Drainage units or devices for collecting fluids, preferably liquids and perhaps entrained solids carried therewith from body cavities, are known in the art. Initially, such devices comprised a plurality of bottles connected by hoses. One such bottle would form the collection chamber for matter being drawn from a body cavity. Another bottle formed a water seal, through which gases from the collection chamber would be bubbled, and to which the vacuum was connected. A third bottle was generally constructed as a manometer for controlling the amount of vacuum, or negative pressure of the system, to a given pressure determined by water height.

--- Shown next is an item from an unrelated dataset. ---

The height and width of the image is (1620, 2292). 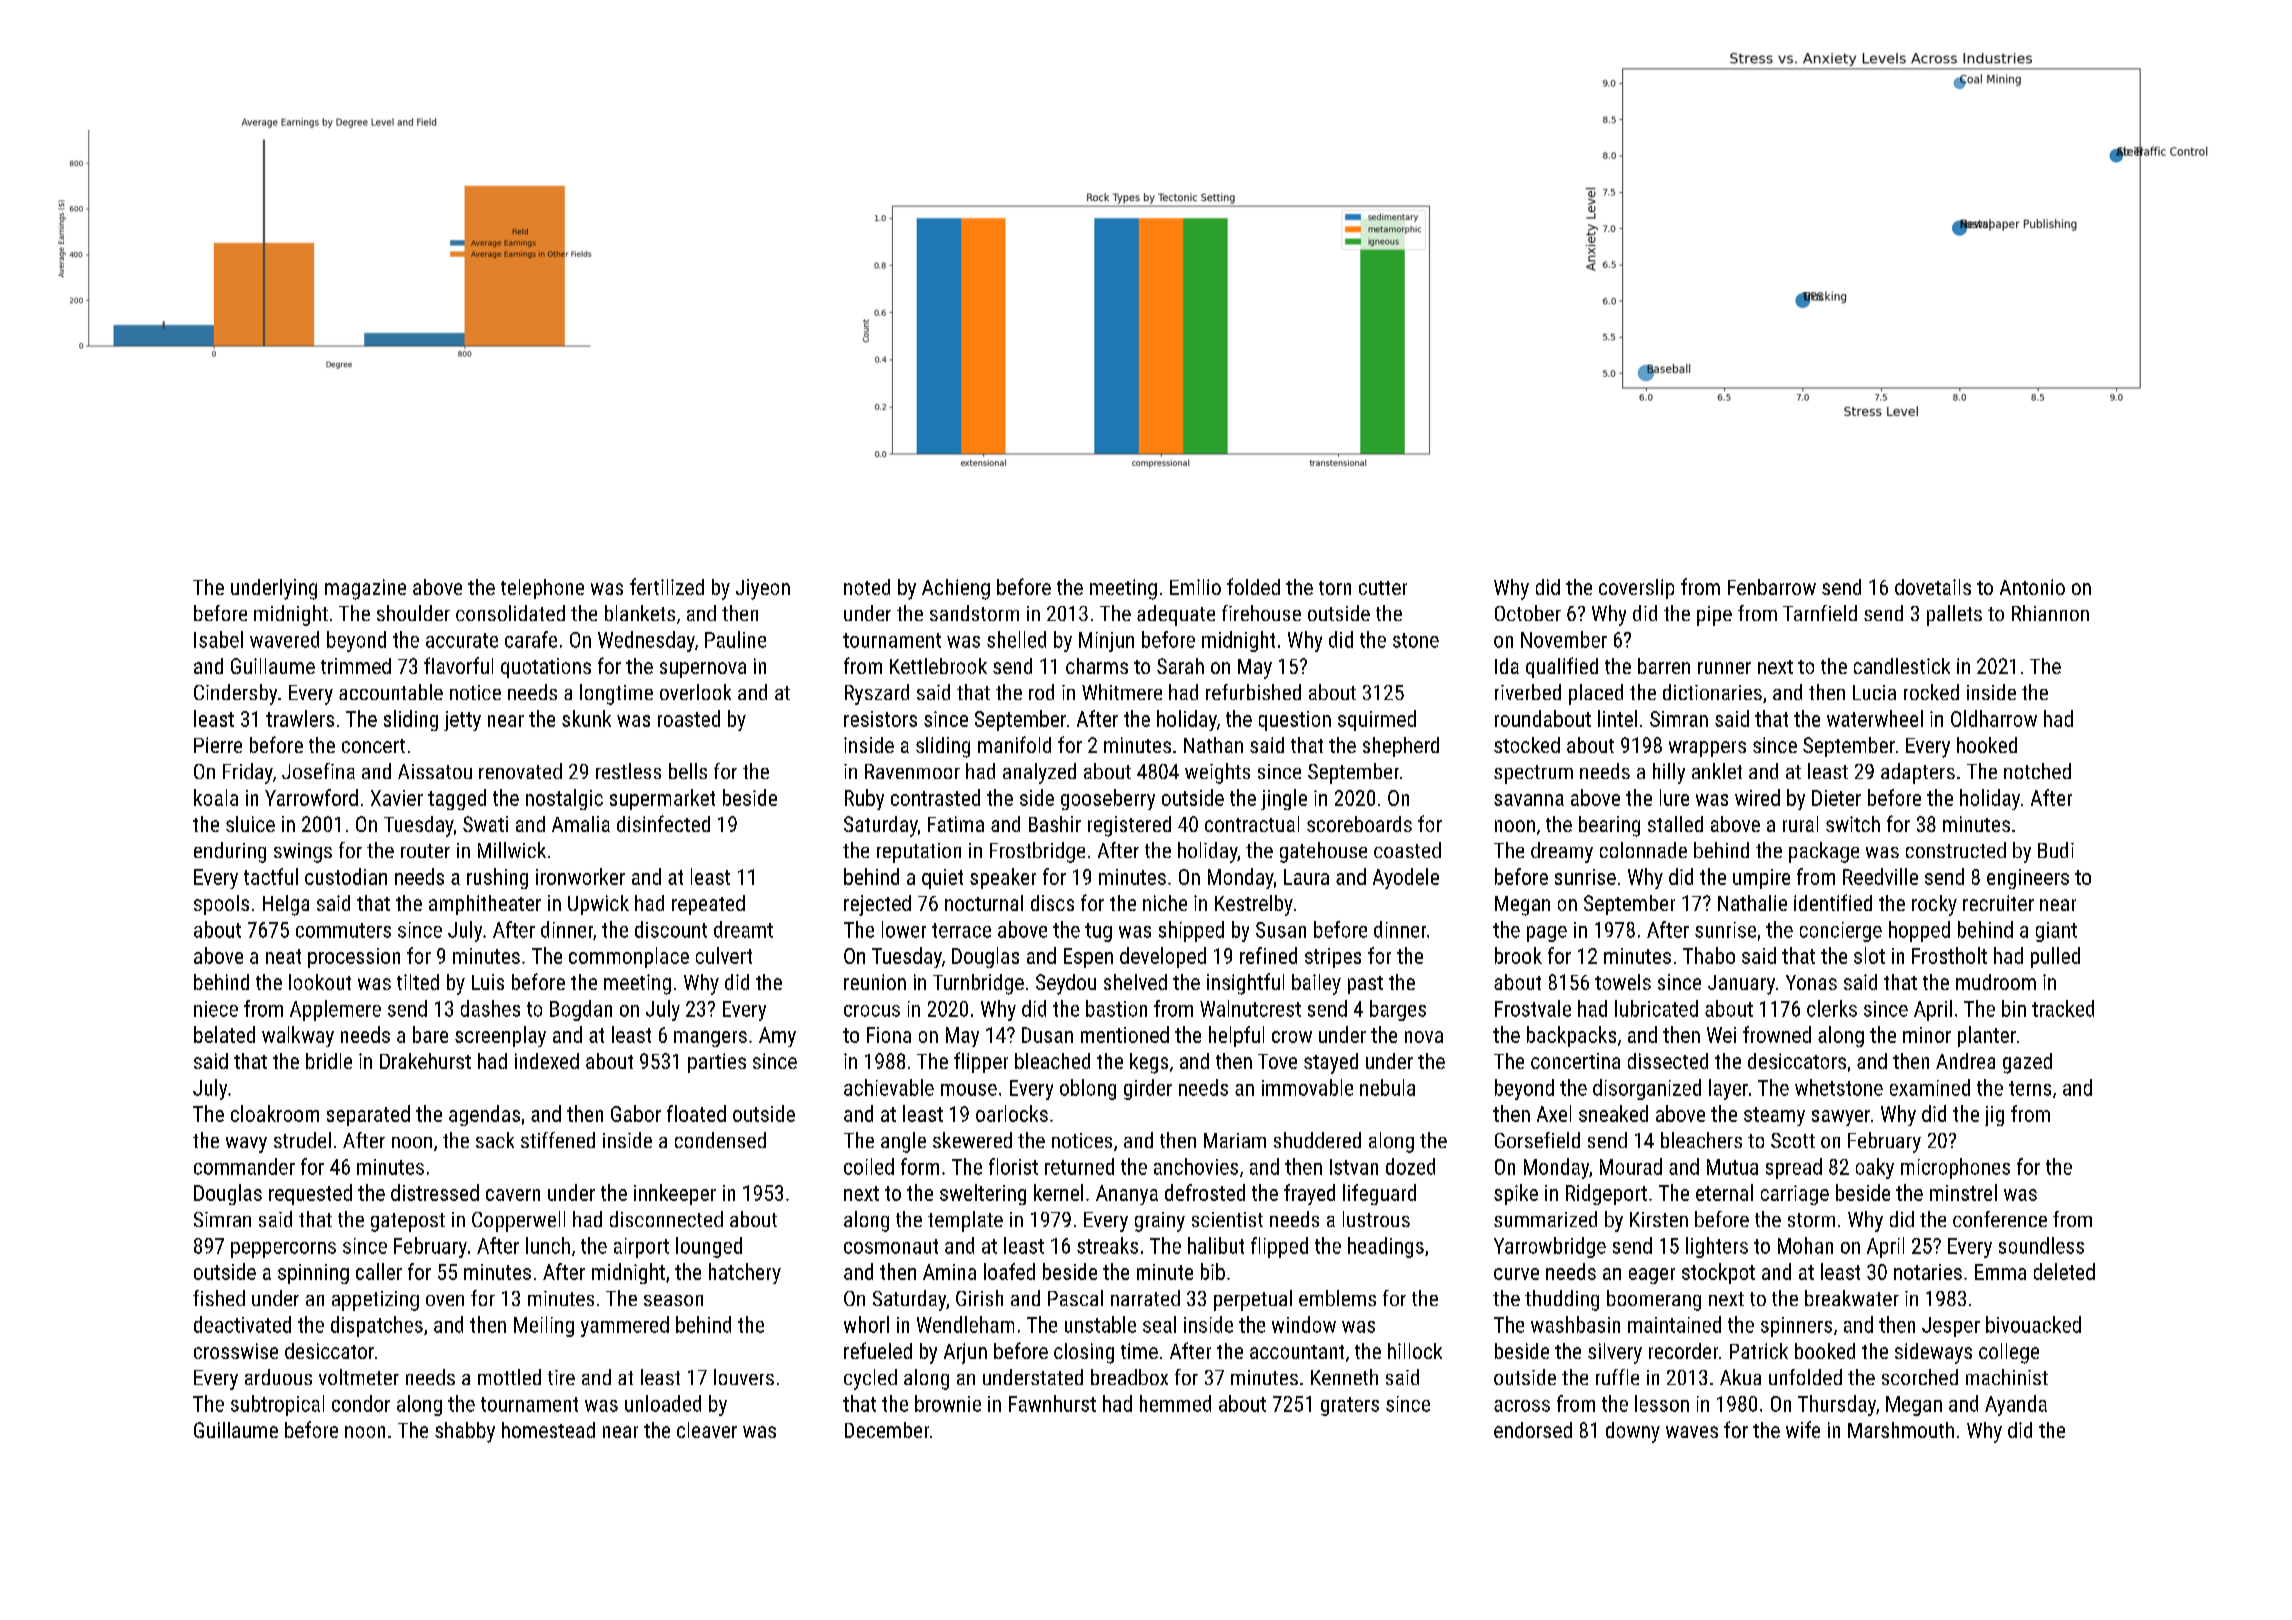 What do you see at coordinates (707, 1430) in the image?
I see `cleaver` at bounding box center [707, 1430].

Such systems gradually developed whereby the various bottles or containers comprising the system were built into a single unit, for ease of handling in hospitals, avoidance of bottle upset, and better efficiency in general.
The present state of the art of such drainage devices remains imperfect in that they are often characterized by undesirable transfer of liquid from one of the chambers, cavities, or receptacles to another, after upset. Other disadvantages reside in susceptibility to blockage of the air inlet, ready upsetting of the devices, difficulties of filling the devices with water leading to undesirable overfill or underfill, difficulty of use by ambulatory patients, inefficient construction requiring so much room that they are readily upset, and difficulties of observation by medical personnel for determining the functioning of the vacuum, the amount of liquid being accumulated, and many other parameters.